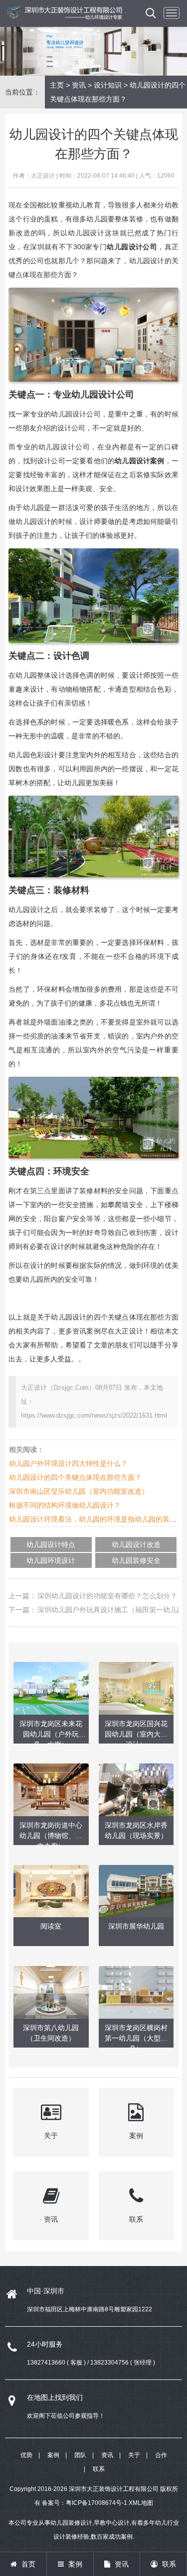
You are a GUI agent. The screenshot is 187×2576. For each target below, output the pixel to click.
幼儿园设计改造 (136, 1544)
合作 (161, 2455)
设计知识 (108, 85)
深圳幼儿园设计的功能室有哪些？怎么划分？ (107, 1596)
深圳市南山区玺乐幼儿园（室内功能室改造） (79, 1491)
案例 (53, 2455)
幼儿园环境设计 (50, 1560)
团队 (80, 2455)
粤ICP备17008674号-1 (96, 2502)
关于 (134, 2455)
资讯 (79, 85)
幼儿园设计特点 (50, 1544)
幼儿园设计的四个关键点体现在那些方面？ (75, 1477)
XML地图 (141, 2502)
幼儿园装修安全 (136, 1560)
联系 (99, 2469)
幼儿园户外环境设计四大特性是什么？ (68, 1463)
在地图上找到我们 (55, 2397)
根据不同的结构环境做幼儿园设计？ (65, 1505)
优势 (26, 2455)
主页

◆ ◆ ◆ ◆ ◆

• _Directions for this task_:
Produce an exact repeat of the lines from the one containing "联系 (99, 2469)" through the last line of the data, and nothing more.

• _Answer to this exercise_:
联系 (99, 2469)
幼儿园户外环境设计四大特性是什么？ (68, 1463)
在地图上找到我们 (55, 2397)
根据不同的结构环境做幼儿园设计？ (65, 1505)
优势 (26, 2455)
主页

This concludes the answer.